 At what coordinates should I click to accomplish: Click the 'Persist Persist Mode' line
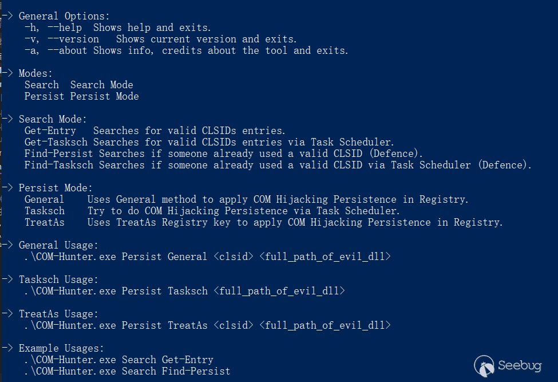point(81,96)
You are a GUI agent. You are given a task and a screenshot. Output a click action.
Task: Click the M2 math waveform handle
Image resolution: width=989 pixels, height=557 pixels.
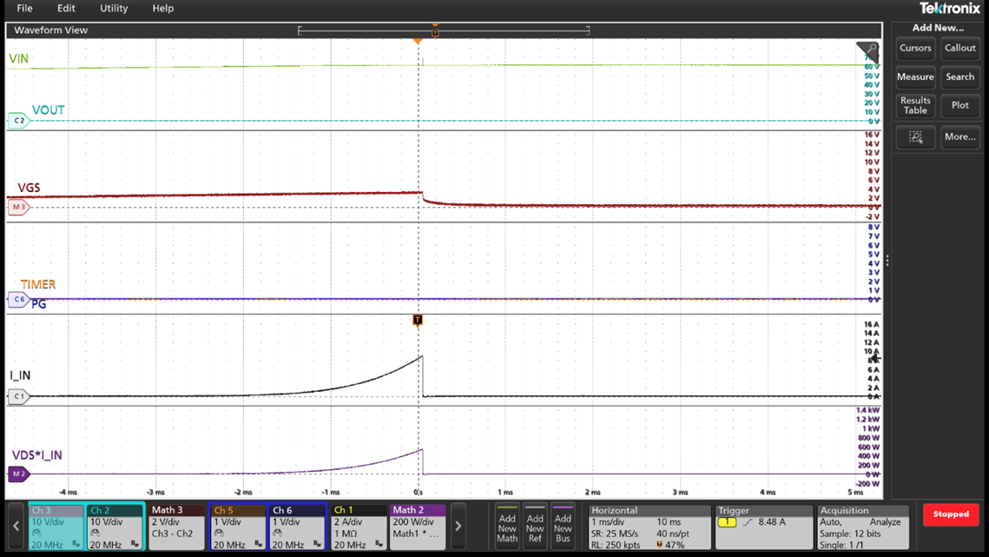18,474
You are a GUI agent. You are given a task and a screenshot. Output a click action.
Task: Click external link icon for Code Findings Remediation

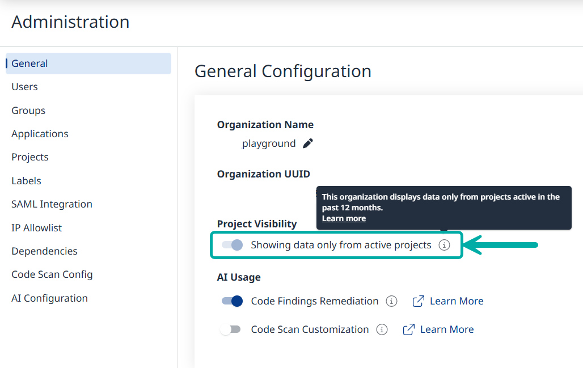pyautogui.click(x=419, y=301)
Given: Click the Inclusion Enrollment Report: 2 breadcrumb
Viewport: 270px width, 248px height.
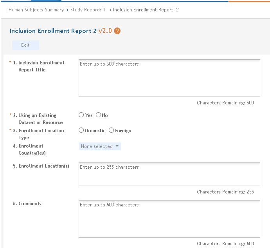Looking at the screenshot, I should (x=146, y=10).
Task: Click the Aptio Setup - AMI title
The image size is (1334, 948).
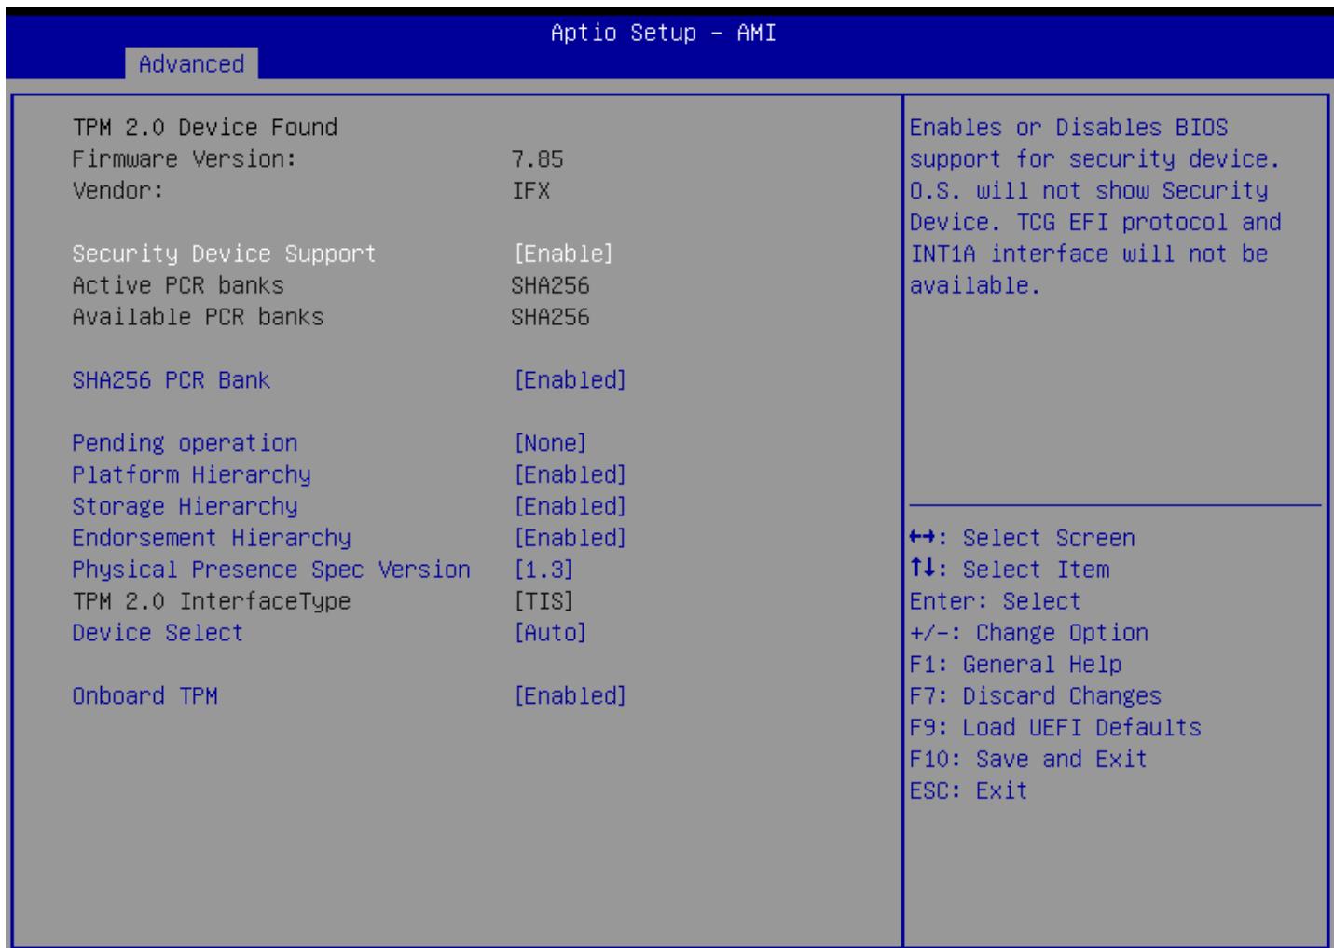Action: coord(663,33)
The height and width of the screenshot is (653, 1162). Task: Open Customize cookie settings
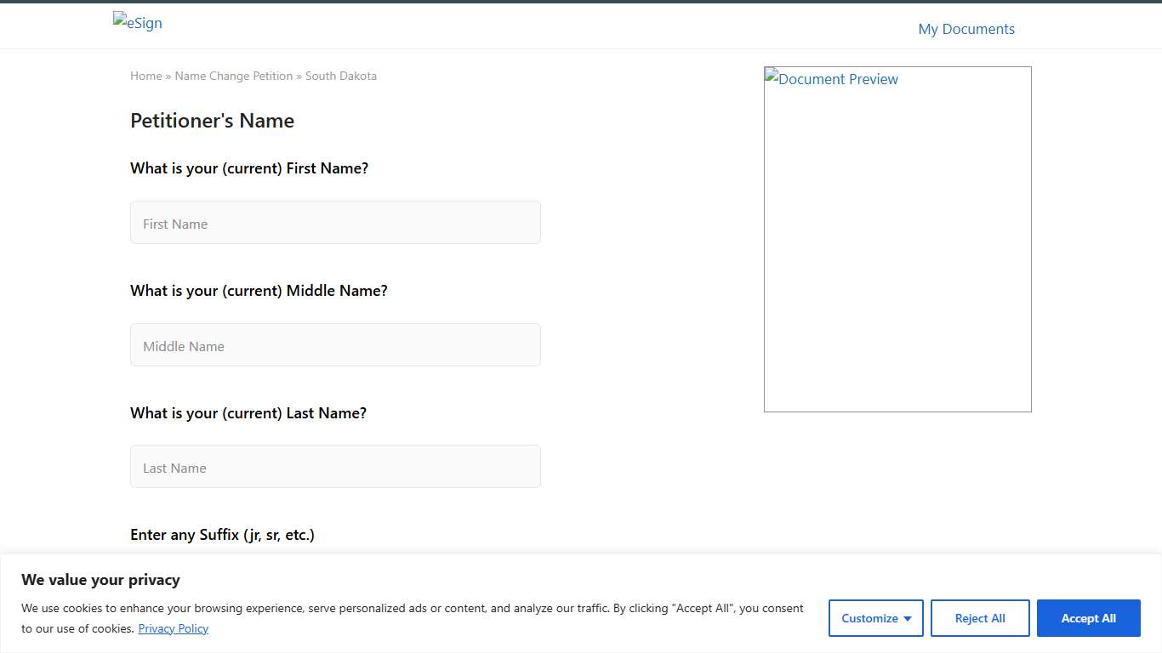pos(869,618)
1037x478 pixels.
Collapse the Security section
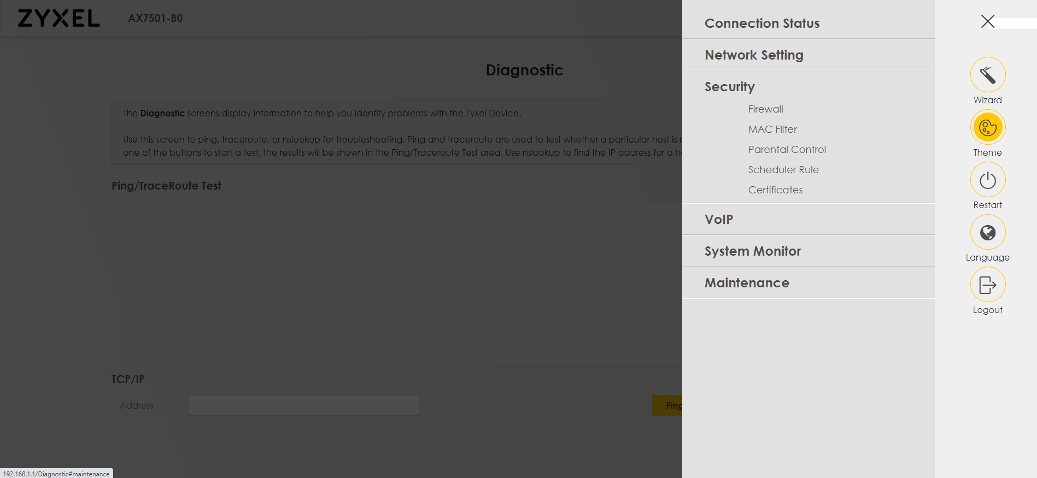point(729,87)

· · ·

» What is expected: Excluding all pictures, reproduce the records exactly as they appear above.

» Answer to this task:
 At what coordinates should I click to accomplish: Click the 'Persist Persist Mode' line
point(81,96)
You are a GUI agent. You are given a task and a screenshot. Output a click action.
Task: Click the M2 math waveform handle
Image resolution: width=989 pixels, height=557 pixels.
18,474
You are a GUI agent. You are given a task and a screenshot. Output a click action.
Task: Click external link icon for Code Findings Remediation

pyautogui.click(x=419, y=301)
Given: Click the Inclusion Enrollment Report: 2 breadcrumb
Viewport: 270px width, 248px height.
Looking at the screenshot, I should (x=146, y=10).
Task: Click the Aptio Setup - AMI title
The image size is (1334, 948).
Action: coord(663,33)
The height and width of the screenshot is (653, 1162). Task: Open Customize cookie settings
pos(869,618)
1037x478 pixels.
Collapse the Security section
point(729,87)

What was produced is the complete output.